Directive: Copy the records below line for line, without any changes.

The records:
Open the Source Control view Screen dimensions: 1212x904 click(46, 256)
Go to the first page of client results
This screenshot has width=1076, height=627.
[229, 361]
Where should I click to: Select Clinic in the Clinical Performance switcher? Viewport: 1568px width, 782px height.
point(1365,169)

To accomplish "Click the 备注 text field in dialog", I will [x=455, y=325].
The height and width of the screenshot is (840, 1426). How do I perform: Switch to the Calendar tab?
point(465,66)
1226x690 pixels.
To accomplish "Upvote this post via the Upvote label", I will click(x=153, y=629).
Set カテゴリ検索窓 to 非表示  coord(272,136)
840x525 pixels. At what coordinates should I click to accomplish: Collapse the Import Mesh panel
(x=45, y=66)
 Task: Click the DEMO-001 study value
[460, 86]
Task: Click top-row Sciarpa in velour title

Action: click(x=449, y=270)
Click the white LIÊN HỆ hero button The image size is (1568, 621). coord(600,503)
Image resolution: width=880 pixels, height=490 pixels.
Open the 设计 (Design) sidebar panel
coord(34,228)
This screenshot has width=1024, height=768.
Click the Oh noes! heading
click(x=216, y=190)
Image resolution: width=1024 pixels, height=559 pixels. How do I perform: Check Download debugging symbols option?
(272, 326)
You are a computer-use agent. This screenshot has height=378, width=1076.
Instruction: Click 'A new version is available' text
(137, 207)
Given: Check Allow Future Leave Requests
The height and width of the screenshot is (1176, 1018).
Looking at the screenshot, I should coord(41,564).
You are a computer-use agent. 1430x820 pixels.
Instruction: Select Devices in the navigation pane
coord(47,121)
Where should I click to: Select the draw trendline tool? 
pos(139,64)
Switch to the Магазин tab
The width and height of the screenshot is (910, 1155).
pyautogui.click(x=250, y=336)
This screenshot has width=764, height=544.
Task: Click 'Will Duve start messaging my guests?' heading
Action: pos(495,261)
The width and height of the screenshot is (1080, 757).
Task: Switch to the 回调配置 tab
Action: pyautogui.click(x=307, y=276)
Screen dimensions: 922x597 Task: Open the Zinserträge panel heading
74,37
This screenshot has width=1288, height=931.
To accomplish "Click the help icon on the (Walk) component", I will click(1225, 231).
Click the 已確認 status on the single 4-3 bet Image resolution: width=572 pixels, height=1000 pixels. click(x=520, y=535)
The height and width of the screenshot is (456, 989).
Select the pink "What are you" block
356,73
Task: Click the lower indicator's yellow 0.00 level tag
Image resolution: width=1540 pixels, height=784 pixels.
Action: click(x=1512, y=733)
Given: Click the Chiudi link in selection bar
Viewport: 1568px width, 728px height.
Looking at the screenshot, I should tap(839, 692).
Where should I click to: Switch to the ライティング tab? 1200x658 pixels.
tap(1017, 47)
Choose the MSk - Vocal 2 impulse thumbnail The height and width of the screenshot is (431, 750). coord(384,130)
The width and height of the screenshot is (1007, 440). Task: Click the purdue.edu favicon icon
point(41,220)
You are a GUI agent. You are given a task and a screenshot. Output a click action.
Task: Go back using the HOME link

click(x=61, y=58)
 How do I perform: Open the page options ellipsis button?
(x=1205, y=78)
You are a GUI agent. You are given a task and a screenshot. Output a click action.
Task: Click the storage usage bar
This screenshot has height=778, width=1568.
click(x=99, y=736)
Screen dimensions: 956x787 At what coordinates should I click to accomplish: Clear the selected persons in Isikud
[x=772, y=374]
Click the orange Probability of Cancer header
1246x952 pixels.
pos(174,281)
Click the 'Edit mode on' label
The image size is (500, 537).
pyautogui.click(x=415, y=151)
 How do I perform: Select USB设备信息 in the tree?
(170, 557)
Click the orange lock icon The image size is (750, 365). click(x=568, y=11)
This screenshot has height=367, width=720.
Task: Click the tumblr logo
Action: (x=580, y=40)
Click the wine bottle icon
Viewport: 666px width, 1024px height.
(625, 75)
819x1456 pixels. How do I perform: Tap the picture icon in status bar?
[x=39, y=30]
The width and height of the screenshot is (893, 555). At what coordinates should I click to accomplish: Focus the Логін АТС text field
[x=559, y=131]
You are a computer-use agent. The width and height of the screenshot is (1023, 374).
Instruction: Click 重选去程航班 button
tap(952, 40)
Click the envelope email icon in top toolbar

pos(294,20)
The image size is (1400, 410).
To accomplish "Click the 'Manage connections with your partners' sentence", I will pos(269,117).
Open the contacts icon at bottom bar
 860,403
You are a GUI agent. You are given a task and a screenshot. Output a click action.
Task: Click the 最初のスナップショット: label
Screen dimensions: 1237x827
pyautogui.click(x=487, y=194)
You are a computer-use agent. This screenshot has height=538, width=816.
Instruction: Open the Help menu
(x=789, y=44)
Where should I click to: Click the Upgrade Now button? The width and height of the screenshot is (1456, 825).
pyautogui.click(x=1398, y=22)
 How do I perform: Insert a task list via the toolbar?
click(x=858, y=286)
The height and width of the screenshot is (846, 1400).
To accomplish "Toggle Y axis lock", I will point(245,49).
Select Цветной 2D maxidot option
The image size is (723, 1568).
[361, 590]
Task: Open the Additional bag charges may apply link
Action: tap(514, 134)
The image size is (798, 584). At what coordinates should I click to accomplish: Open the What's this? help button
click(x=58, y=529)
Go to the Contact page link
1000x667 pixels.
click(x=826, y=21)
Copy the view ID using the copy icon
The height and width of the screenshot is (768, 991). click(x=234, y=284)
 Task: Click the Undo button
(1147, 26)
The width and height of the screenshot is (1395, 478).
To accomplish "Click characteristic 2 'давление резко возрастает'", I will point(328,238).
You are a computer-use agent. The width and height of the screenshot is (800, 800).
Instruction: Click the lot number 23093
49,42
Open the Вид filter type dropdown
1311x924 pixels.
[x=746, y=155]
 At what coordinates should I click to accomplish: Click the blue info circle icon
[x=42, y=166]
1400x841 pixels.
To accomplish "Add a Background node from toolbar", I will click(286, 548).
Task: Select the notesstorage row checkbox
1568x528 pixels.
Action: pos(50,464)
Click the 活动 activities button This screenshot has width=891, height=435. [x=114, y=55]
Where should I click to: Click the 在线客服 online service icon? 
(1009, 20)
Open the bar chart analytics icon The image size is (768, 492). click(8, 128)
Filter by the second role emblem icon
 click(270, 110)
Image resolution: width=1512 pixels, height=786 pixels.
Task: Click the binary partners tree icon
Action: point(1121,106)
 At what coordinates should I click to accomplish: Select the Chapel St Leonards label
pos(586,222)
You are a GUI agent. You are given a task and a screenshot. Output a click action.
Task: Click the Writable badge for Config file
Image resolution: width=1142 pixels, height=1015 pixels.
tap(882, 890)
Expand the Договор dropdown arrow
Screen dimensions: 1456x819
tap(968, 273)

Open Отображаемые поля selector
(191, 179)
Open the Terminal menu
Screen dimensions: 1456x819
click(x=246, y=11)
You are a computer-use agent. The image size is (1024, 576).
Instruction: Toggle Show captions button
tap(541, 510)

Solution for this exercise:
Open the Source Control view Screen dimensions: 1212x904 click(46, 256)
Go to the first page of client results
This screenshot has width=1076, height=627.
[229, 361]
Where should I click to: Select Clinic in the Clinical Performance switcher? Viewport: 1568px width, 782px height.
point(1365,169)

To accomplish "Click the 备注 text field in dialog", I will [x=455, y=325].
The height and width of the screenshot is (840, 1426). How do I perform: Switch to the Calendar tab?
point(465,66)
1226x690 pixels.
To accomplish "Upvote this post via the Upvote label", I will click(x=153, y=629).
Set カテゴリ検索窓 to 非表示  coord(272,136)
840x525 pixels. At what coordinates should I click to accomplish: Collapse the Import Mesh panel
(x=45, y=66)
 Task: Click the DEMO-001 study value
[460, 86]
Task: Click top-row Sciarpa in velour title

Action: click(x=449, y=270)
Click the white LIÊN HỆ hero button The image size is (1568, 621). coord(600,503)
Image resolution: width=880 pixels, height=490 pixels.
Open the 设计 (Design) sidebar panel
coord(34,228)
This screenshot has width=1024, height=768.
Click the Oh noes! heading
click(x=216, y=190)
Image resolution: width=1024 pixels, height=559 pixels. How do I perform: Check Download debugging symbols option?
(272, 326)
You are a computer-use agent. This screenshot has height=378, width=1076.
Instruction: Click 'A new version is available' text
(137, 207)
Given: Check Allow Future Leave Requests
The height and width of the screenshot is (1176, 1018).
Looking at the screenshot, I should coord(41,564).
You are a computer-use agent. 1430x820 pixels.
Instruction: Select Devices in the navigation pane
coord(47,121)
Where should I click to: Select the draw trendline tool? 
pos(139,64)
Switch to the Магазин tab
The width and height of the screenshot is (910, 1155).
pyautogui.click(x=250, y=336)
This screenshot has width=764, height=544.
Task: Click 'Will Duve start messaging my guests?' heading
Action: pos(495,261)
The width and height of the screenshot is (1080, 757).
Task: Switch to the 回调配置 tab
Action: pyautogui.click(x=307, y=276)
Screen dimensions: 922x597 Task: Open the Zinserträge panel heading
74,37
This screenshot has width=1288, height=931.
To accomplish "Click the help icon on the (Walk) component", I will click(1225, 231).
Click the 已確認 status on the single 4-3 bet Image resolution: width=572 pixels, height=1000 pixels. click(x=520, y=535)
The height and width of the screenshot is (456, 989).
Select the pink "What are you" block
356,73
Task: Click the lower indicator's yellow 0.00 level tag
Image resolution: width=1540 pixels, height=784 pixels.
Action: click(x=1512, y=733)
Given: Click the Chiudi link in selection bar
Viewport: 1568px width, 728px height.
Looking at the screenshot, I should tap(839, 692).
Where should I click to: Switch to the ライティング tab? 1200x658 pixels.
tap(1017, 47)
Choose the MSk - Vocal 2 impulse thumbnail The height and width of the screenshot is (431, 750). coord(384,130)
The width and height of the screenshot is (1007, 440). Task: Click the purdue.edu favicon icon
point(41,220)
You are a GUI agent. You are given a task and a screenshot. Output a click action.
Task: Go back using the HOME link

click(x=61, y=58)
 How do I perform: Open the page options ellipsis button?
(x=1205, y=78)
You are a GUI agent. You are given a task and a screenshot. Output a click action.
Task: Click the storage usage bar
This screenshot has height=778, width=1568.
click(x=99, y=736)
Screen dimensions: 956x787 At what coordinates should I click to accomplish: Clear the selected persons in Isikud
[x=772, y=374]
Click the orange Probability of Cancer header
1246x952 pixels.
pos(174,281)
Click the 'Edit mode on' label
The image size is (500, 537).
pyautogui.click(x=415, y=151)
 How do I perform: Select USB设备信息 in the tree?
(170, 557)
Click the orange lock icon The image size is (750, 365). click(x=568, y=11)
This screenshot has height=367, width=720.
Task: Click the tumblr logo
Action: (x=580, y=40)
Click the wine bottle icon
Viewport: 666px width, 1024px height.
(625, 75)
819x1456 pixels. How do I perform: Tap the picture icon in status bar?
[x=39, y=30]
The width and height of the screenshot is (893, 555). At what coordinates should I click to accomplish: Focus the Логін АТС text field
[x=559, y=131]
You are a computer-use agent. The width and height of the screenshot is (1023, 374).
Instruction: Click 重选去程航班 button
tap(952, 40)
Click the envelope email icon in top toolbar

pos(294,20)
The image size is (1400, 410).
To accomplish "Click the 'Manage connections with your partners' sentence", I will pos(269,117).
Open the contacts icon at bottom bar
 860,403
You are a GUI agent. You are given a task and a screenshot. Output a click action.
Task: Click the 最初のスナップショット: label
Screen dimensions: 1237x827
pyautogui.click(x=487, y=194)
You are a computer-use agent. This screenshot has height=538, width=816.
Instruction: Open the Help menu
(x=789, y=44)
Where should I click to: Click the Upgrade Now button? The width and height of the screenshot is (1456, 825).
pyautogui.click(x=1398, y=22)
 How do I perform: Insert a task list via the toolbar?
click(x=858, y=286)
The height and width of the screenshot is (846, 1400).
To accomplish "Toggle Y axis lock", I will point(245,49).
Select Цветной 2D maxidot option
The image size is (723, 1568).
[361, 590]
Task: Open the Additional bag charges may apply link
Action: tap(514, 134)
The image size is (798, 584). At what coordinates should I click to accomplish: Open the What's this? help button
click(x=58, y=529)
Go to the Contact page link
1000x667 pixels.
click(x=826, y=21)
Copy the view ID using the copy icon
The height and width of the screenshot is (768, 991). click(x=234, y=284)
 Task: Click the Undo button
(1147, 26)
The width and height of the screenshot is (1395, 478).
To accomplish "Click characteristic 2 'давление резко возрастает'", I will point(328,238).
You are a computer-use agent. The width and height of the screenshot is (800, 800).
Instruction: Click the lot number 23093
49,42
Open the Вид filter type dropdown
1311x924 pixels.
[x=746, y=155]
 At what coordinates should I click to accomplish: Click the blue info circle icon
[x=42, y=166]
1400x841 pixels.
To accomplish "Add a Background node from toolbar", I will click(286, 548).
Task: Select the notesstorage row checkbox
1568x528 pixels.
Action: pos(50,464)
Click the 活动 activities button This screenshot has width=891, height=435. [x=114, y=55]
Where should I click to: Click the 在线客服 online service icon? 
(1009, 20)
Open the bar chart analytics icon The image size is (768, 492). click(8, 128)
Filter by the second role emblem icon
 click(270, 110)
Image resolution: width=1512 pixels, height=786 pixels.
Task: Click the binary partners tree icon
Action: point(1121,106)
 At what coordinates should I click to accomplish: Select the Chapel St Leonards label
pos(586,222)
You are a GUI agent. You are given a task and a screenshot. Output a click action.
Task: Click the Writable badge for Config file
Image resolution: width=1142 pixels, height=1015 pixels.
tap(882, 890)
Expand the Договор dropdown arrow
Screen dimensions: 1456x819
tap(968, 273)

Open Отображаемые поля selector
(191, 179)
Open the Terminal menu
Screen dimensions: 1456x819
click(x=246, y=11)
You are a computer-use agent. The image size is (1024, 576).
Instruction: Toggle Show captions button
tap(541, 510)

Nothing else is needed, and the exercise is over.